Jika pemerintah menemukan adanya pangkalan yang melakukan pelanggaran, maka pemeriksaan dan penindakan harus dilakukan berdasarkan ketentuan yang berlaku.
Pengawasan juga tidak cukup hanya menyasar pangkalan.
Agen sebagai bagian dari mata rantai distribusi juga perlu diperiksa. Demikian pula dengan volume pasokan, realisasi penyaluran, pola pembelian dalam jumlah besar, hingga kemungkinan adanya minyak tanah yang dibawa keluar dari wilayah Piru.
Salah satu instrumen yang dapat diperkuat adalah identifikasi konsumen melalui KTP.
Kebijakan pembelian dengan menunjukkan KTP dapat menjadi alat untuk memastikan minyak tanah bersubsidi benar-benar diterima masyarakat yang berhak.
Namun, mekanisme tersebut hanya akan efektif apabila diikuti pengawasan terhadap pangkalan.
Sebab, jika masyarakat diwajibkan menunjukkan identitas sementara volume minyak tanah yang keluar dari pangkalan tidak diawasi secara ketat, celah penyimpangan tetap terbuka.

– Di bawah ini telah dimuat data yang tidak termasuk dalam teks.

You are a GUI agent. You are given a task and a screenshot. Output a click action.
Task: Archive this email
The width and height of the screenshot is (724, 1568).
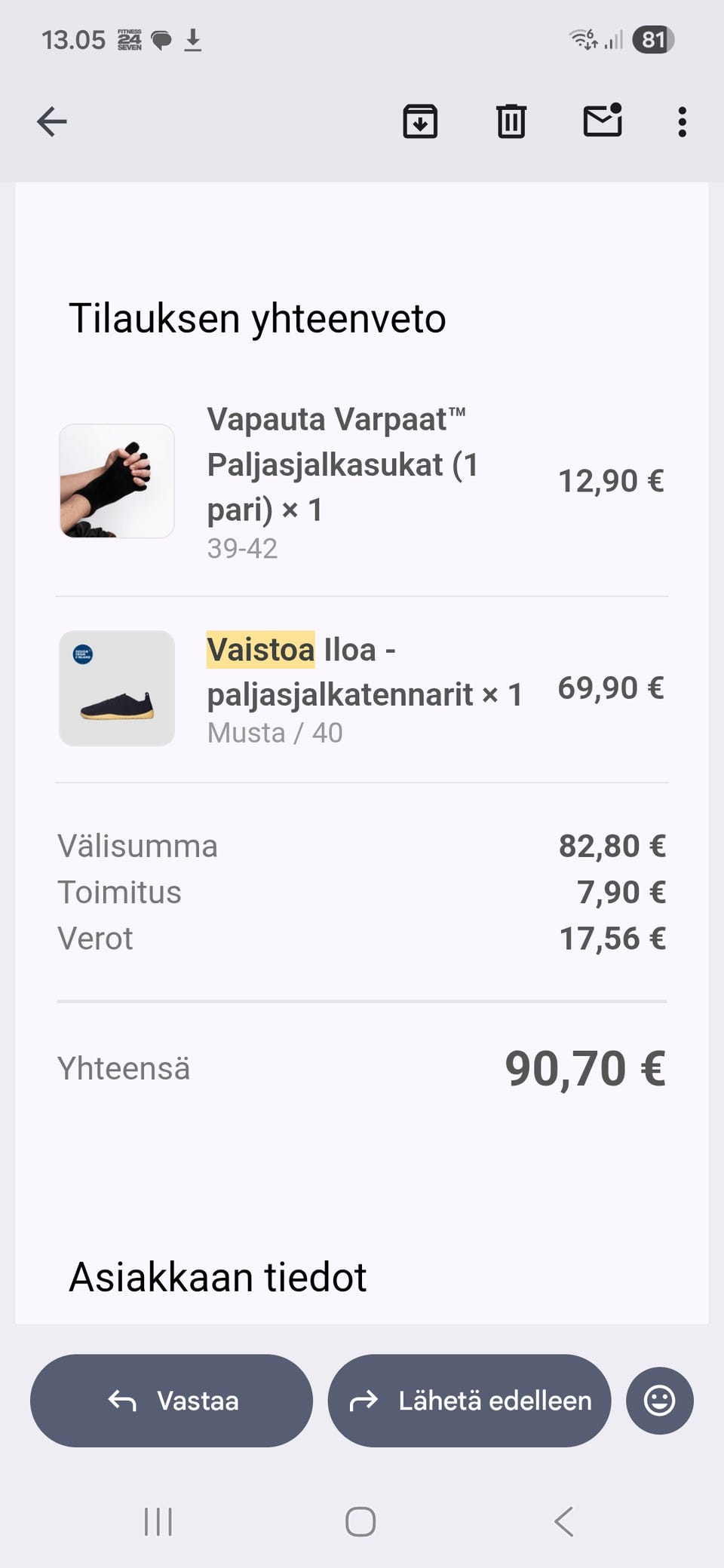(420, 121)
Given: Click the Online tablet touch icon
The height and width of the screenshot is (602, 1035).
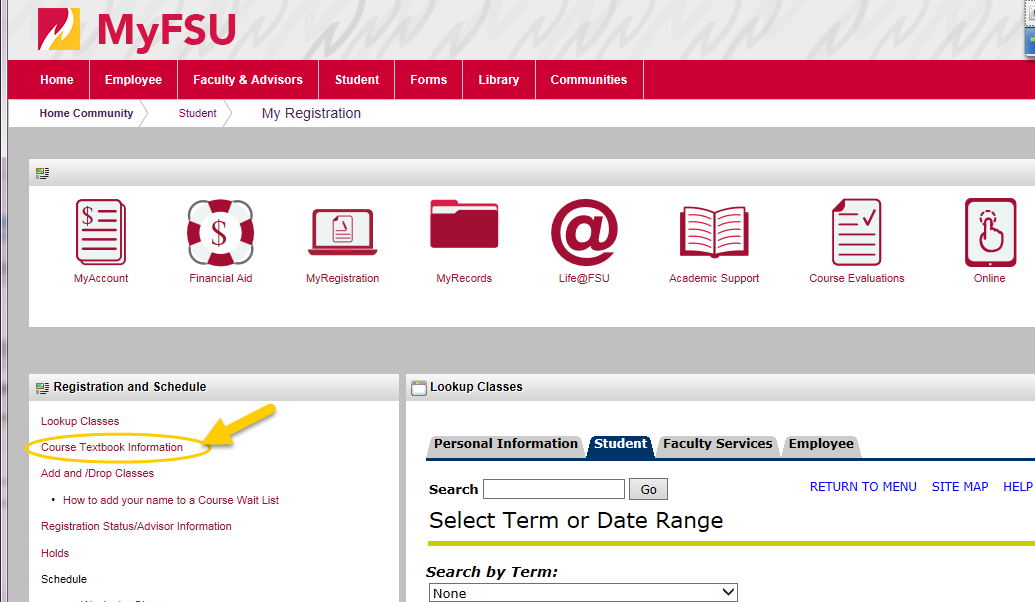Looking at the screenshot, I should coord(989,232).
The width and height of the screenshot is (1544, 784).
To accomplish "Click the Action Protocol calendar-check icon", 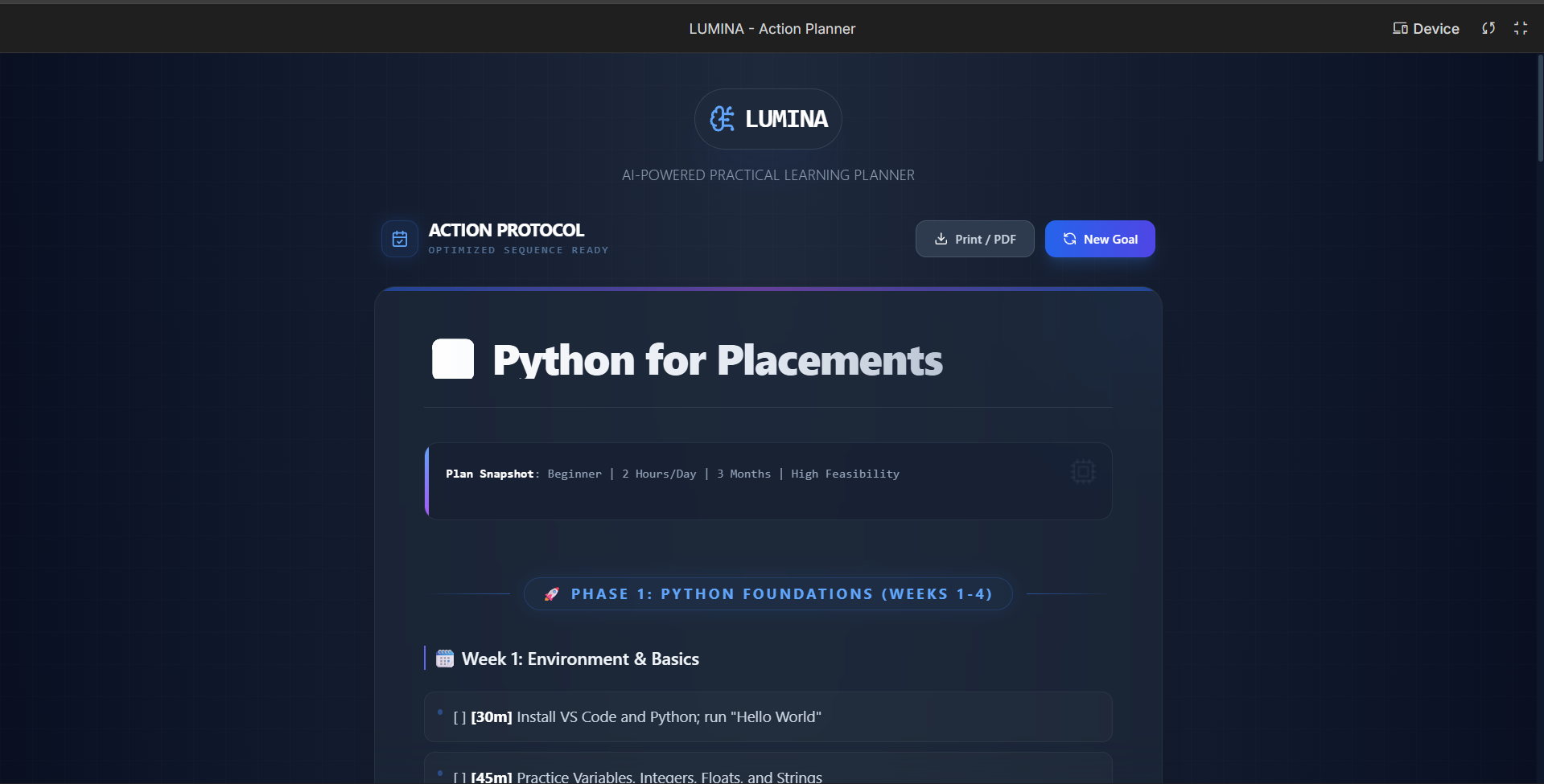I will click(x=400, y=239).
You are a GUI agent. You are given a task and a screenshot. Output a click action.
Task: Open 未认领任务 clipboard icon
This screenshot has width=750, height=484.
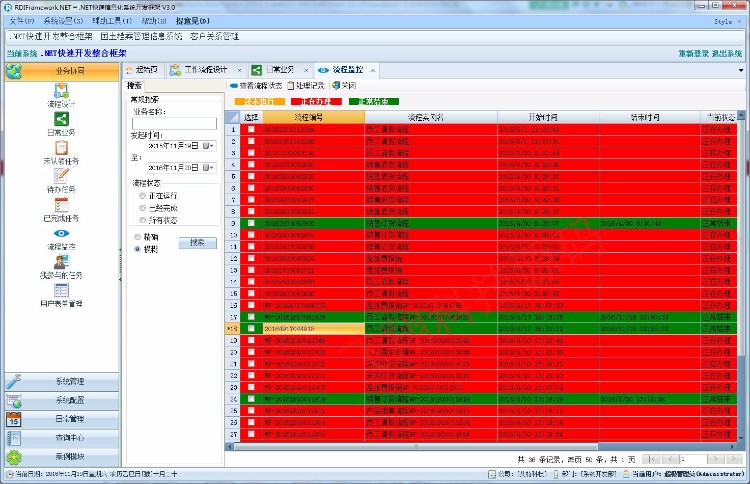[x=60, y=147]
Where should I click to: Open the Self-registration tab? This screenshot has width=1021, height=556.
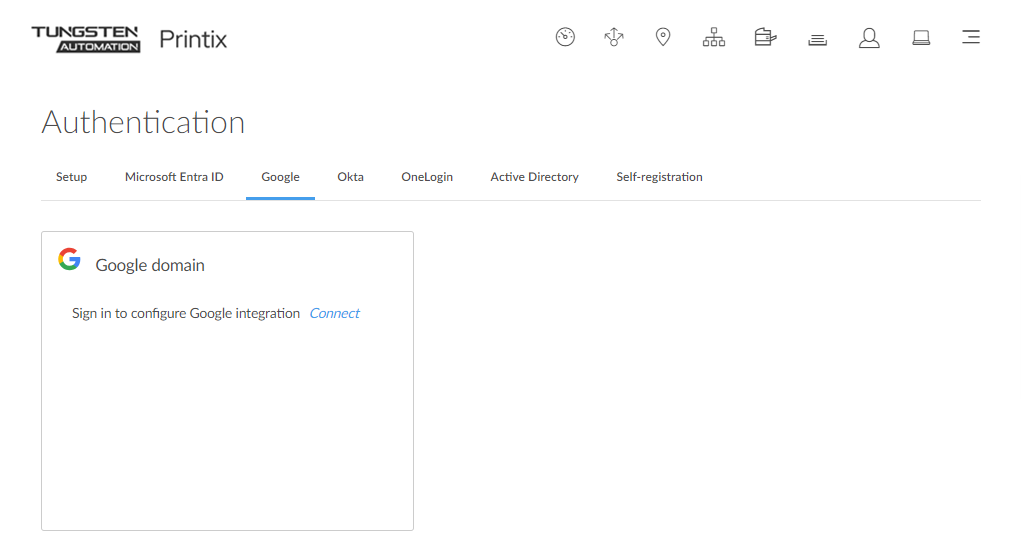coord(659,177)
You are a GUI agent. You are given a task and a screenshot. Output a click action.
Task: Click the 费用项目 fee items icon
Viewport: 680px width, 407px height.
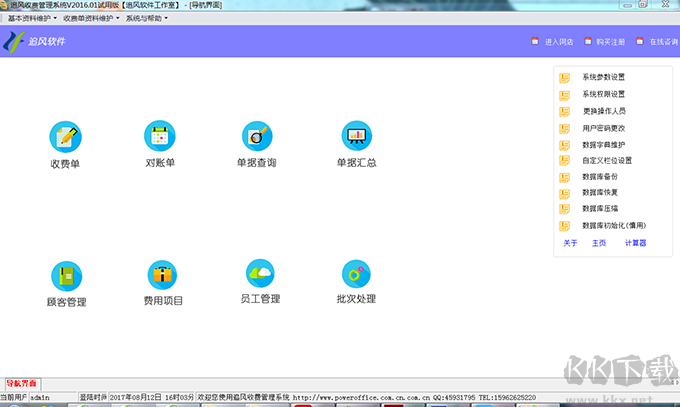click(162, 274)
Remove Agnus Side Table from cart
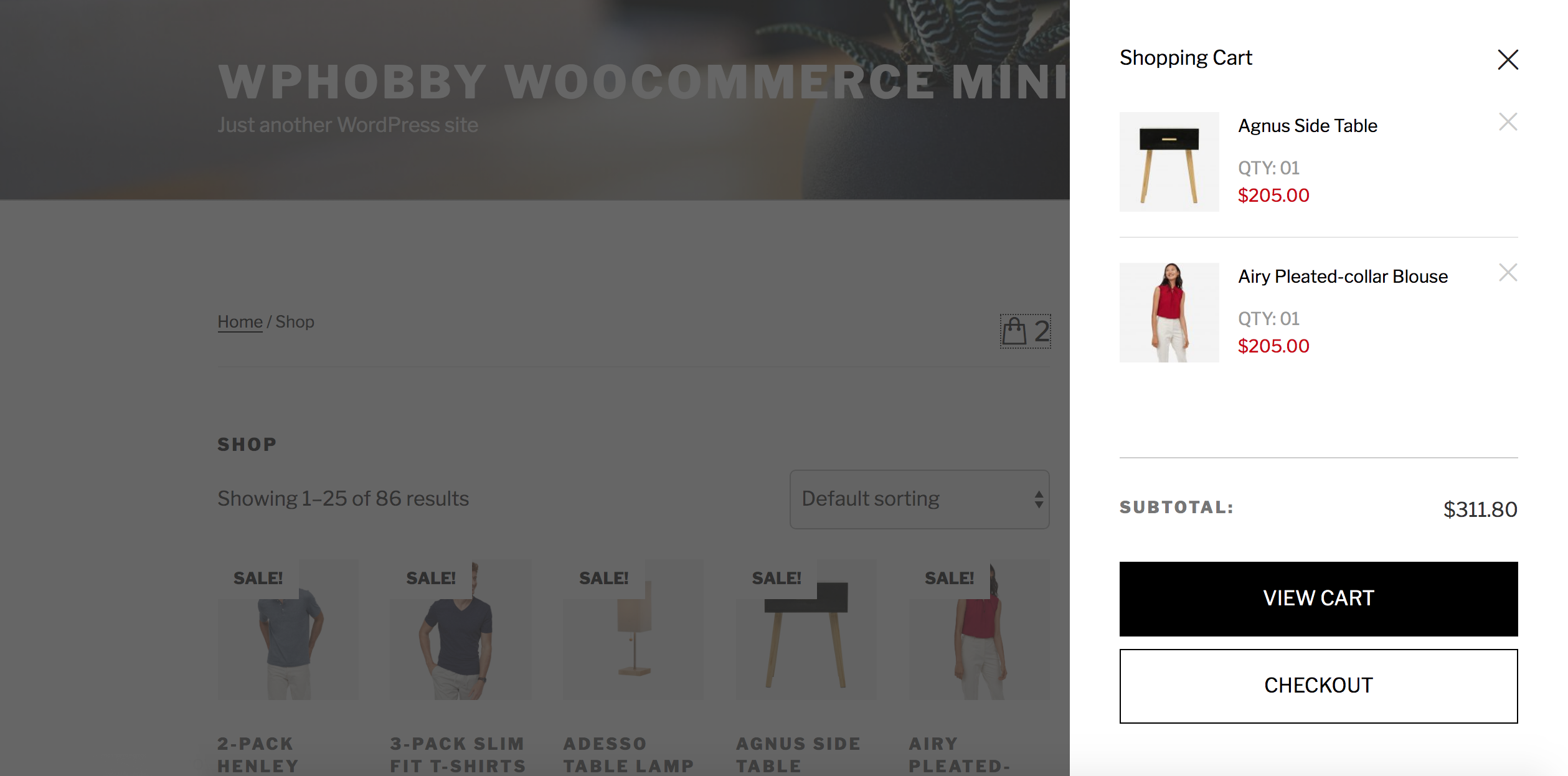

Karena itu, pemerintah daerah perlu membuka informasi secara transparan mengenai alokasi setiap pangkalan dan realisasi penyalurannya. Data tersebut penting untuk menjawab persoalan mendasar: berapa minyak yang masuk, berapa yang dijual, kepada siapa dijual, dan ke mana sisanya pergi?